- Description of the task -
Write out the data exactly, from the line with "At what (x,y)" through the end of the data, and leave the pictures out of your answer.
___ Task input ___
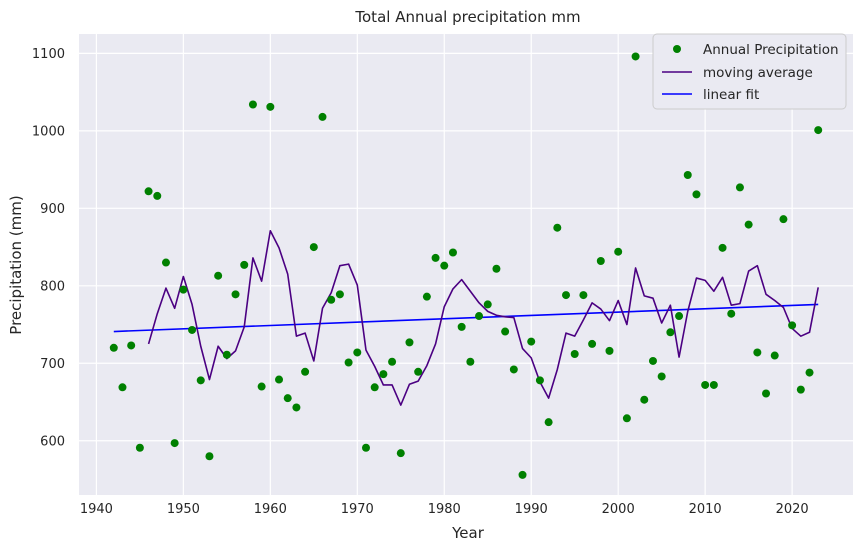  I want to click on x-tick-label: 1940, so click(96, 510).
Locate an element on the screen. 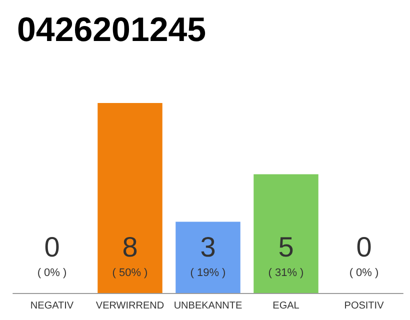 The width and height of the screenshot is (410, 320). x-tick-label: POSITIV is located at coordinates (364, 306).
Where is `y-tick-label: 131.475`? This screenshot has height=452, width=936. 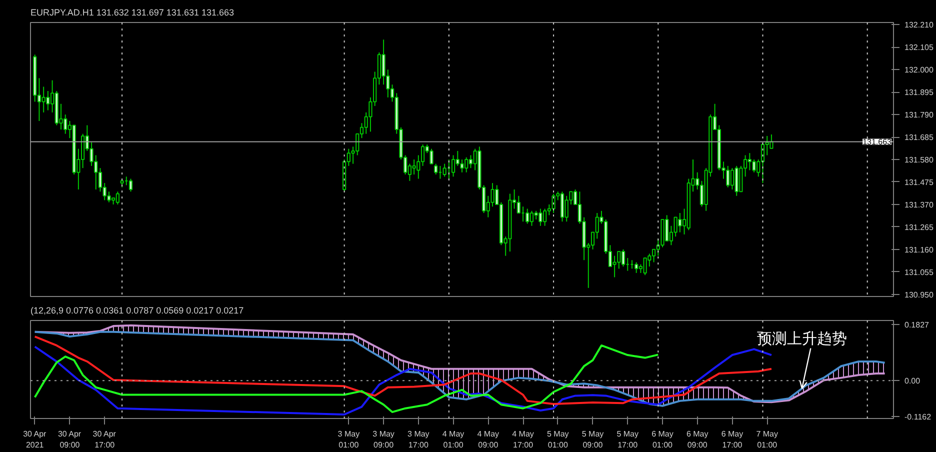 y-tick-label: 131.475 is located at coordinates (919, 182).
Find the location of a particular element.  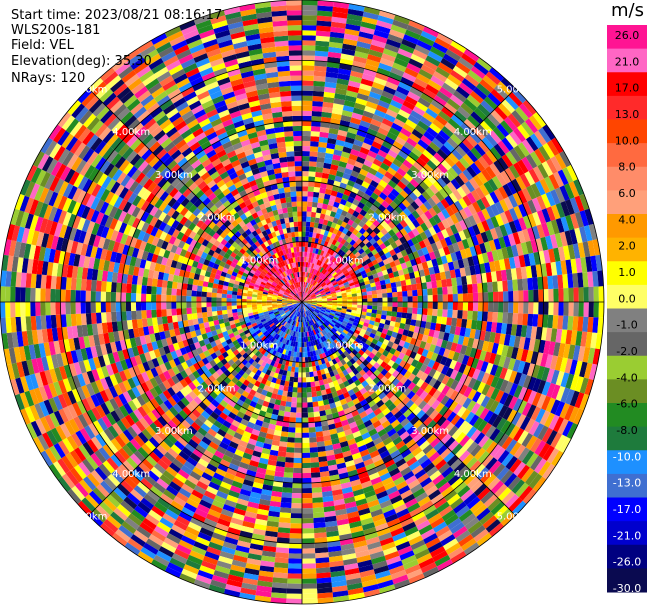

colorbar-tick: -30.0 is located at coordinates (627, 588).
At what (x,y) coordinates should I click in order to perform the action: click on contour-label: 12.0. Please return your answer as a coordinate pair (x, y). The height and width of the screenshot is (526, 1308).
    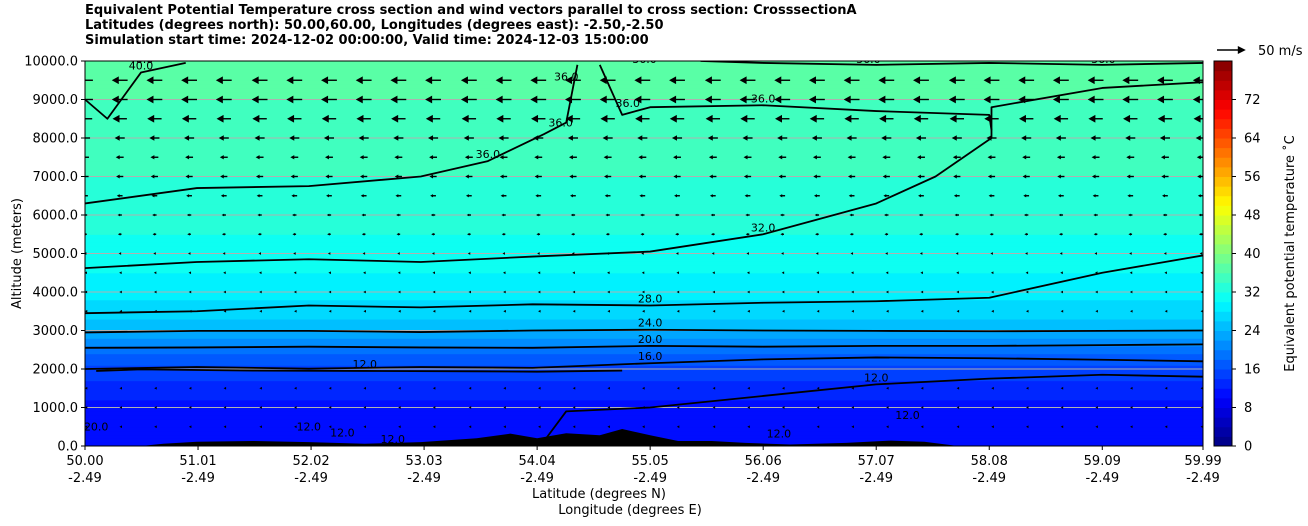
    Looking at the image, I should click on (876, 378).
___
- Output for this exercise -
At what (x,y) coordinates should I click in order to perform the action: click on contour-label: 12.0. Please return your answer as a coordinate pair (x, y). The height and width of the screenshot is (526, 1308).
    Looking at the image, I should click on (876, 378).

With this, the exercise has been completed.